- Nickname: Dave
- Born: 20 April 1921
- Died: 4 July 2001 (aged 80)
- Allegiance: United Kingdom
- Branch: Royal Air Force
- Service years: 1939–1953
- Rank: Squadron Leader
- Commands: No. 234 Squadron RAF No. 548 Squadron RAF No. 64 Squadron RAF
- Conflicts: Second World War Battle of Britain;
- Awards: Distinguished Flying Cross, Air Efficiency Award, Queen's Commendation for Valuable Service in the Air

= Dave Glaser =

Squadron Leader Ernest Derek 'Dave' Glaser (20 April 1921 – 4 July 2001) was a British Royal Air Force officer of the Battle of Britain, and later a notable test pilot.

==Biography==
Glaser was the son of a former Royal Flying Corps officer and brought up in Hampshire. He was educated at Lancing House and Bloxham School, before being accepted for flying training in the Royal Air Force Volunteer Reserve in April 1939.

===World War II===

In 1940, Glaser was attached to No. 65 Squadron RAF, where he flew Supermarine Spitfires alongside Jeffrey Quill and Franciszek Gruszka in the Battle of Britain. His plane became known for its nose art, representing The Laughing Cavalier. Glaser was promoted to Flight Lieutenant and in July 1940 transferred to No. 234 Squadron RAF as a flight commander. It was while serving with No. 234 that he was mistakenly shot down on 13 July 1940 by a Royal Navy warship off the English south coast. He was promoted to Pilot Officer in 1941.

He became temporary commander of the squadron in October. He was awarded the Distinguished Flying Cross in August 1942. In 1943, Glaser was posted to Australia as OC 'B' Flight of No. 549 Squadron RAF, a Spitfire squadron charged with defending Darwin against Japanese air attack. In early 1945 he was promoted Sqn Ldr and posted to command No 548 Squadron RAF, also at Darwin. In 1946 he was awarded the Air Efficiency Award.

===Test pilot===

After two years he returned home, was granted a permanent commission and posted to Linton-on-Ouse, Yorkshire. There he was flight commander of No. 64 Squadron RAF, a half-strength Hornet fighter squadron.

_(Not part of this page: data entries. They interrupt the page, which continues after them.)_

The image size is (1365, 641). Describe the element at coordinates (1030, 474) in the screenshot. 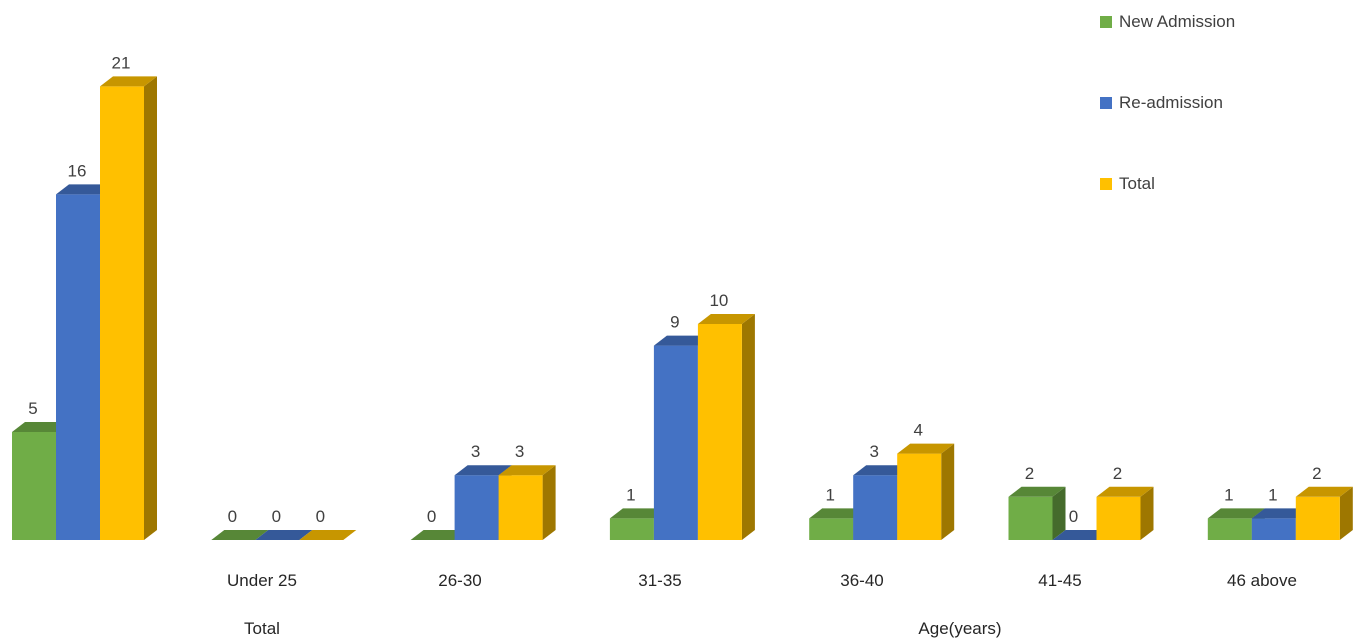

I see `data-label-41-45-new-admission: 2` at that location.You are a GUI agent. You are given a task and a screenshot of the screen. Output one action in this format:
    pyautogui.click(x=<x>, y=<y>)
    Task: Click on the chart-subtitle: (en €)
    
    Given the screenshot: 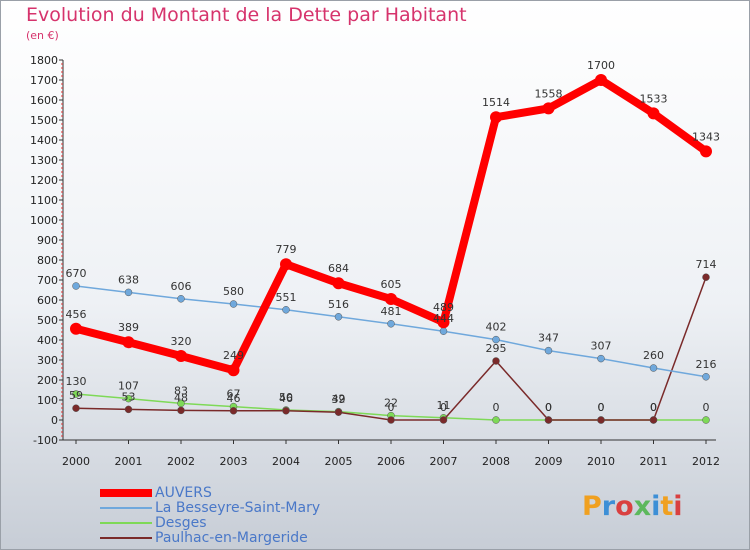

In 1949 Glaser passed the Empire Test Pilots' School and became a test pilot at the Royal Aircraft Establishment. He became a test pilot with Vickers Armstrong in 1952, and was involved in testing and developing planes such as the Vickers Varsity, Vickers Viscount and the Vickers Valiant. Glaser was also involved in testing the BAC One-Eleven. In 1979 he became flight operations manager and test pilot instructor of Rombac in Romania. In 1983 he retired from British Aerospace and worked as a successful aviation consultant. He had been awarded the military Queen's Commendation for Valuable Service in the Air in 1953, and was rewarded the commendation for civil test flying in 1968.